---------- Document excerpt

One of the reasons the trek feels otherworldly—you might walk through the woods for an entire day without seeing another person. It is a stark contrast from the crowds of tourists hiking Mount Fuji, nearly 300 miles away.
It’s impossible to forget the Shinto origins of this route when every couple hundred yards is another crumbling stone deity or Oji shrine. From moss-covered stones forming makeshift stairs on the mountainside to wooden bridges smooth with decades of use, not much has changed on the trail. There are early recorded visits to this region by Emperor Uda (907) and Emperor Kazan (986 and 987) but the Kumano Kodo pilgrimage became more broadly popular in the 11th century.

--------------------
---------- Study material

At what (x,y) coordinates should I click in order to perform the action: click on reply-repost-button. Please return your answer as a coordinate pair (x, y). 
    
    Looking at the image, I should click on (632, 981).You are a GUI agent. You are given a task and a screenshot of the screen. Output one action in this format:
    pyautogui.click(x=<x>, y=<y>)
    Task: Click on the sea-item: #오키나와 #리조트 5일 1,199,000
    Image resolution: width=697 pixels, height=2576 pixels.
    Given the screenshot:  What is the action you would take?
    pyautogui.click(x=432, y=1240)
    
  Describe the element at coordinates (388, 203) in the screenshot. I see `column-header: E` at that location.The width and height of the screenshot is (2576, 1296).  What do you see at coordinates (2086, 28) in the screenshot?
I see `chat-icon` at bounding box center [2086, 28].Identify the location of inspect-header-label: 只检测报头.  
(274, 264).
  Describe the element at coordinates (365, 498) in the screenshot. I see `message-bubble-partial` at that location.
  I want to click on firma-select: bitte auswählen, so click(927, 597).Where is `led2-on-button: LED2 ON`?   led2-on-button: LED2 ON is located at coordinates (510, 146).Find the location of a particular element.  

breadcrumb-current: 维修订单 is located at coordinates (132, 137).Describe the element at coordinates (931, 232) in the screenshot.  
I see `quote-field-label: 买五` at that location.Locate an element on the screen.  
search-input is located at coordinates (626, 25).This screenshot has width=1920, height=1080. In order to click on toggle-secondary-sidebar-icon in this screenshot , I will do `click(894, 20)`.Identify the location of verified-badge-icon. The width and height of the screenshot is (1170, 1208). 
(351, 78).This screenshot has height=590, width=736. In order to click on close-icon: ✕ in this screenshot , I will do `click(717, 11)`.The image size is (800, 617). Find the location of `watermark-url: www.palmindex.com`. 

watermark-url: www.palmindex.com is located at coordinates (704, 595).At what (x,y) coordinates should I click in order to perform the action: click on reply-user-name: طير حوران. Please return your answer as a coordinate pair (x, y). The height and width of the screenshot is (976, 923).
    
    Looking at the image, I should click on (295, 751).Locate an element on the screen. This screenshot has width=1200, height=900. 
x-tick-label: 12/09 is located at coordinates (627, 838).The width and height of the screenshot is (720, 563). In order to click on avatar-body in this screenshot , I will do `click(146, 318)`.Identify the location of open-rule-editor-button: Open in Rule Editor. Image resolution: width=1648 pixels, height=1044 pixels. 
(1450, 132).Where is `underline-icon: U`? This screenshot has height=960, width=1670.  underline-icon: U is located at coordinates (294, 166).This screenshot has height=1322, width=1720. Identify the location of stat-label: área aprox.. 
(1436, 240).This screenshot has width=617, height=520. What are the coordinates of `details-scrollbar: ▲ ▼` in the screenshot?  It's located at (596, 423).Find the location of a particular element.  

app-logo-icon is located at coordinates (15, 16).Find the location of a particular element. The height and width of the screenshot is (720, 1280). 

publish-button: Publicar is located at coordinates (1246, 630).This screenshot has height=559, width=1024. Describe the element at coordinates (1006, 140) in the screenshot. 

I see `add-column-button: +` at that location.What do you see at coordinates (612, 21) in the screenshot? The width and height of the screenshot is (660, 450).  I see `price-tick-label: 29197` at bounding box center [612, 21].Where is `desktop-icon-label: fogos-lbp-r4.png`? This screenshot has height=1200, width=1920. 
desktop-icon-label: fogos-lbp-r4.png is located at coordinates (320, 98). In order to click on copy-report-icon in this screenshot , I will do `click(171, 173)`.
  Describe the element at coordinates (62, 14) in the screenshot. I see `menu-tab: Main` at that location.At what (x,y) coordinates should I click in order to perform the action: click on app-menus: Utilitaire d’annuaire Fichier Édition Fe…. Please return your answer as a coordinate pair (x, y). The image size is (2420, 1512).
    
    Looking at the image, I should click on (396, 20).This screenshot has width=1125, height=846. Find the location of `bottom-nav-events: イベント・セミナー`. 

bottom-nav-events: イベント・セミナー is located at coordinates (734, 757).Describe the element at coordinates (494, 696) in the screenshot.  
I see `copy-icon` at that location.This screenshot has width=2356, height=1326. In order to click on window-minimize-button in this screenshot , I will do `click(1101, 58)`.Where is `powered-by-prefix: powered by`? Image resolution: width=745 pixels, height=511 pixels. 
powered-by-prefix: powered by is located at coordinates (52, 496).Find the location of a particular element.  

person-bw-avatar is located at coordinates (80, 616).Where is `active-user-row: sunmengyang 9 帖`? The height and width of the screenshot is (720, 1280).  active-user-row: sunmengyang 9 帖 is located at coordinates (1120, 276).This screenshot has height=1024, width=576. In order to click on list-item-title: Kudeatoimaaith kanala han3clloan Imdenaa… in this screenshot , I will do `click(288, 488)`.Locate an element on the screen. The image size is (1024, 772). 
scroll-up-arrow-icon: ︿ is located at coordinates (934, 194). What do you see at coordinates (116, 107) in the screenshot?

--------------------

→ **Task requirements**:
**1.** List every date or period the Kumano Kodo passage gives for visits to the region or for the pilgrimage's popularity.
**2.** Summarize the Kumano Kodo passage in two sentences.
**3.** Carry the Kumano Kodo passage forward from its last sentence.

→ **Exercise responses**:
**1.**
907
986
987
the 11th century

**2.** The Kumano Kodo trek feels otherworldly because a hiker may walk through the woods for a whole day without seeing anyone, which contrasts sharply with the crowds on Mount Fuji nearly 300 miles away. Stone deities and Oji shrines every couple hundred yards recall the route's Shinto origins, the trail has changed little, and after early visits by Emperor Uda and Emperor Kazan the pilgrimage became broadly popular in the 11th century.

**3.**
The pilgrimage centers around the Three Grand Shrines: Kumano Hongu Taisha, Kumano Nachi Taisha, and Kumano Hayatama Taisha. The Nachi Taisha Grand Shrine epitomizes Kumano’s distinct synthesis of nature and temple. Long before the shrine was constructed, this area was already considered holy because pilgrims came to worship at Nachi Falls, one of Japan’s most famous waterfalls. The Grand Shrine and Seiganto-ji, a three-story red pagoda, were subsequently built to give these pilgrims houses of worship.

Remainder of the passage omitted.